* _Document extract_
☆ ☆ ☆ ☆ ☆

Native Six helicopter leaves Winslow
This week the helicopter of Native American Air Ambulance service is leaving Winslow for a contract with the Buckeye medical center. "We know they want us," Bob Jones, the spokesman for Native Air said.
Native Air will continue its service with fixed wing planes from the Winslow-
Lindberg Airport. The helicopter service, which was the only one between Flagstaff and Gallup, New Mexico, was set up in Winslow last summer and had proved both dependable and civic minded. Native Air provided search and rescue service for missing persons and raffled free rides at the Baca Rough Stock Rodeo Series to raise money for the Thermal Imager for the Winslow Fire Department. Fire Department personnel said that their reliable service will be missed.
Jones told The Winslow Mail that the decision to accept the Buckeye contract was made because Native Air could no longer land at Winslow Memorial Hospital. Jones said that carrying patients from WMH represented forty percent of their business.

☆ ☆ ☆ ☆ ☆

* _Data to examine_
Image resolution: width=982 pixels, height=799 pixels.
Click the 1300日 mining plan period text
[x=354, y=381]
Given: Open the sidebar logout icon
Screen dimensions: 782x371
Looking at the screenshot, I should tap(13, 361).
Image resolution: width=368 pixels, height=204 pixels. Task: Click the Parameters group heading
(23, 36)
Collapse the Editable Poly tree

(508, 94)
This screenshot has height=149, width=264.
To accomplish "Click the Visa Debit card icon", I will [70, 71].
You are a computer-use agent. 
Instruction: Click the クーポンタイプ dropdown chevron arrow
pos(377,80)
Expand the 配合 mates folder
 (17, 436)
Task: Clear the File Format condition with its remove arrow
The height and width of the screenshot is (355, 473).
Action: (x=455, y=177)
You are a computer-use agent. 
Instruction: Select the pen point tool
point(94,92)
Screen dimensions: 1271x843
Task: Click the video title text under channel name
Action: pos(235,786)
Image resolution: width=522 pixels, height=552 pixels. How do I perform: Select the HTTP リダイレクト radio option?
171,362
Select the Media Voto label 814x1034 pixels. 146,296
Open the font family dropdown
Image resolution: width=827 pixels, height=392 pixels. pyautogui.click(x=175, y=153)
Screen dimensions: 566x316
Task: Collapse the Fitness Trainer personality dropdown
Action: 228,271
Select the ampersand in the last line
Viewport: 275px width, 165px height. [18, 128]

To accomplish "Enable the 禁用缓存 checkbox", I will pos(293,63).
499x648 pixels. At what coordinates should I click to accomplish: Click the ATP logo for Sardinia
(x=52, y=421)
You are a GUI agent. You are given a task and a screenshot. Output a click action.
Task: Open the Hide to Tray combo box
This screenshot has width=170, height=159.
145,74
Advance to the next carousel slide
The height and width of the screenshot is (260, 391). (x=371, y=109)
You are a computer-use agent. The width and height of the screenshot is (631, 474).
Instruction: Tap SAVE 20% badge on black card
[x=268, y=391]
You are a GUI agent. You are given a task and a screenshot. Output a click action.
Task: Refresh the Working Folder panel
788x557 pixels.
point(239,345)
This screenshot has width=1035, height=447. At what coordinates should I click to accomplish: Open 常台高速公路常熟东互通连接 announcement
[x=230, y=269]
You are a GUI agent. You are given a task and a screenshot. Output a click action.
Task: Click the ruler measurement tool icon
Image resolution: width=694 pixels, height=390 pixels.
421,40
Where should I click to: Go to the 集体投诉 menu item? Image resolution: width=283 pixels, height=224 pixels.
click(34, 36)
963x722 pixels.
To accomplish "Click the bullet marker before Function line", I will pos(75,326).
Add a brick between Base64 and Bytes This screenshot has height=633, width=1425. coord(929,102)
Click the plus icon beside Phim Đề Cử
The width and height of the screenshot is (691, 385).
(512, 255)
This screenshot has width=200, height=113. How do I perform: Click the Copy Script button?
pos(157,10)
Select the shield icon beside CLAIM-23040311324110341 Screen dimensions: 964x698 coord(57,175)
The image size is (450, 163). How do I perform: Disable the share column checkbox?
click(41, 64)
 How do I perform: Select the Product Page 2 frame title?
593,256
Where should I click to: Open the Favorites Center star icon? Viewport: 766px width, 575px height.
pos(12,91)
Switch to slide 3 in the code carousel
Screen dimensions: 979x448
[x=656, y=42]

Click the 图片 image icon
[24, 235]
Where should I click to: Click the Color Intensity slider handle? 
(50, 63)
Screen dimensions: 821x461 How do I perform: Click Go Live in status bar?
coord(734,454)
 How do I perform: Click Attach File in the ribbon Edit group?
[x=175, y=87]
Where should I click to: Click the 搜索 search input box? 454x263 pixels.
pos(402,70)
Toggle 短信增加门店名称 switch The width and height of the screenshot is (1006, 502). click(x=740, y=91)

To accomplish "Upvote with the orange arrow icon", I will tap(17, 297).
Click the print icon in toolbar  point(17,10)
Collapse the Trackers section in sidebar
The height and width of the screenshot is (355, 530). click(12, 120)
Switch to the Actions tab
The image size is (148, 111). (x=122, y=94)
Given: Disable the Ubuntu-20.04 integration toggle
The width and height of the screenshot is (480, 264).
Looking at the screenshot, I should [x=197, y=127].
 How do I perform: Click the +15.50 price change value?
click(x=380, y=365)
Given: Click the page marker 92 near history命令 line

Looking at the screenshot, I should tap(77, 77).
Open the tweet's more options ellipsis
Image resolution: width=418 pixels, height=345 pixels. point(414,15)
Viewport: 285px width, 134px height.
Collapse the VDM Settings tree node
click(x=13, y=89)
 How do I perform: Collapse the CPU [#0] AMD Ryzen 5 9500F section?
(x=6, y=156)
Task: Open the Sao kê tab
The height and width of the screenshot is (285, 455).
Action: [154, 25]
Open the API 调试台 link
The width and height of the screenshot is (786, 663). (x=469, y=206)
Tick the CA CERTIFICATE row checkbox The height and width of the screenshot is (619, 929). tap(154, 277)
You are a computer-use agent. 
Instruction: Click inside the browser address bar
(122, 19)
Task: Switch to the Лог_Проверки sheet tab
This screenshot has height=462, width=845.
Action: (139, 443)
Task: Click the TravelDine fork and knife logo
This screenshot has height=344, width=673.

☆ ☆ ☆ ☆ ☆

* _Exercise tasks_
1 - Write out the Native Air helicopter article above, everything from "Native Air will" down to "of their business.".
2 - From the Native Air helicopter article above, list every name that includes the word "Winslow" as part of a longer name.

* _Solutions to each task_
1 -
Native Air will continue its service with fixed wing planes from the Winslow-
Lindberg Airport. The helicopter service, which was the only one between Flagstaff and Gallup, New Mexico, was set up in Winslow last summer and had proved both dependable and civic minded. Native Air provided search and rescue service for missing persons and raffled free rides at the Baca Rough Stock Rodeo Series to raise money for the Thermal Imager for the Winslow Fire Department. Fire Department personnel said that their reliable service will be missed.
Jones told The Winslow Mail that the decision to accept the Buckeye contract was made because Native Air could no longer land at Winslow Memorial Hospital. Jones said that carrying patients from WMH represented forty percent of their business.

2 -
Winslow-Lindberg Airport
Winslow Fire Department
The Winslow Mail
Winslow Memorial Hospital